Dengan hati yang gelisah dan pikiran yang buntu, Nanda memutuskan untuk meninggalkan keramaian itu. Perlahan, ia berjalan menuju pintu belakang rumah yang terbuka. Tanpa ada yang menghentikannya, Nanda melangkah keluar dan menuju ke taman belakang yang luas. Di sana, pemandangan yang indah menyambutnya. Pepohonan hijau yang rimbun, bunga-bunga berwarna-warni yang bermekaran, dan udara malam yang segar, seolah menawarkan kedamaian yang sangat dibutuhkan Nanda.
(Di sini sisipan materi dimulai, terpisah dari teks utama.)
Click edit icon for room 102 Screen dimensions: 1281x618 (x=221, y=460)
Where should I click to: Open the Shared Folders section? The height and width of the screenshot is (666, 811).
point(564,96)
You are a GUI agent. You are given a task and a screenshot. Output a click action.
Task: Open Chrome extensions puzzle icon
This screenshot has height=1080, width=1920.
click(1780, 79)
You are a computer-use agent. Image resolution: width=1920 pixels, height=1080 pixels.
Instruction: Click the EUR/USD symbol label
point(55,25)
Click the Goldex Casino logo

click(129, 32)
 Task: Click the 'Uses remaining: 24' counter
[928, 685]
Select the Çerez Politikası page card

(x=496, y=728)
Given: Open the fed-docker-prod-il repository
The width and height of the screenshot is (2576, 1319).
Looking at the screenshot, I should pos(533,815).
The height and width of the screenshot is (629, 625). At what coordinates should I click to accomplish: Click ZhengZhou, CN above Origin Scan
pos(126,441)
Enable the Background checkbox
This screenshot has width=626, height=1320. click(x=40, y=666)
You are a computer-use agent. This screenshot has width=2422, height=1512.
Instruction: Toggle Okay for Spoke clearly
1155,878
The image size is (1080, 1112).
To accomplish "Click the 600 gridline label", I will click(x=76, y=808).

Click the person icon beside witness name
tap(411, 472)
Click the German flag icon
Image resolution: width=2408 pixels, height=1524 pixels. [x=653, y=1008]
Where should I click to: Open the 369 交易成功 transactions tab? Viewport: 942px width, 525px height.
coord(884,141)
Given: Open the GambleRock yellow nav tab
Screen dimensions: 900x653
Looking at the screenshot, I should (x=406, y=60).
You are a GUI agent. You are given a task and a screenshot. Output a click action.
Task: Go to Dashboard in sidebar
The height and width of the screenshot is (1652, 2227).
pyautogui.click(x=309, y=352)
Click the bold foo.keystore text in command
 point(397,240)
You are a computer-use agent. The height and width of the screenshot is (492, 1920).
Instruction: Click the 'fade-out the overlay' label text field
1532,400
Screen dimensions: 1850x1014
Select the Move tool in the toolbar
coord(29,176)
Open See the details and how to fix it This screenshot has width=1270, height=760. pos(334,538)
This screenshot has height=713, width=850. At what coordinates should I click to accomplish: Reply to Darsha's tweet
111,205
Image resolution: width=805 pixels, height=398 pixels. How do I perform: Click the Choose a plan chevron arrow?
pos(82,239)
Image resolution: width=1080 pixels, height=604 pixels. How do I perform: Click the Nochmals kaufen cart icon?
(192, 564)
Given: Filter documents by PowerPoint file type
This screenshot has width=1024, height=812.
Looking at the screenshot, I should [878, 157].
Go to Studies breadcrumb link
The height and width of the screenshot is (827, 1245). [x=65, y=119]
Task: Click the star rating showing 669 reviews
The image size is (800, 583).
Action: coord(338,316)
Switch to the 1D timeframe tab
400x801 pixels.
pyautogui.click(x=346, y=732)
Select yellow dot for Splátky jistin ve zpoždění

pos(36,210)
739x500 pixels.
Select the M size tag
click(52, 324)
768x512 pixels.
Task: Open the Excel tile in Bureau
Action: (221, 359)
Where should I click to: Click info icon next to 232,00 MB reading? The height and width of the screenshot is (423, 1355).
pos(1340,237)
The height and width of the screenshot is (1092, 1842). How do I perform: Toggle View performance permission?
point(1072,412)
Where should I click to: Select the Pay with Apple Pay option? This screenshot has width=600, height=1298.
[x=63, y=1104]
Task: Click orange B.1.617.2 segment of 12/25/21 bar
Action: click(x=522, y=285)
Setiap langkahnya semakin menjauh dari suara gaduh di dalam rumah. Ia merasakan kedamaian di taman itu, meskipun hatinya masih terombang-ambing dengan pertanyaan-pertanyaan yang tak kunjung terjawab. Kenapa ia harus menikah dengan Dimas? Mengapa ia merasa begitu terasing dalam hubungan yang seharusnya penuh kasih? Nanda duduk di bangku taman yang menghadap ke kolam kecil, menikmati sejenak ketenangan di sekitarnya.
Di tengah keheningan malam itu, pikirannya melayang kembali pada segala perasaan yang ia pendam. Ia teringat pada masa-masa sebelum pernikahan, ketika segala sesuatu tampak begitu jelas—bahwa pernikahan ini bukanlah pilihannya, bahwa dirinya tidak benar-benar mencintai Dimas, dan bahwa dirinya hanyalah bagian dari sebuah perjanjian yang lebih besar, yang melibatkan keluarga dan bisnis. Nanda merasa seperti sebuah boneka yang bergerak mengikuti keinginan orang lain, tanpa bisa mengendalikan jalan hidupnya sendiri.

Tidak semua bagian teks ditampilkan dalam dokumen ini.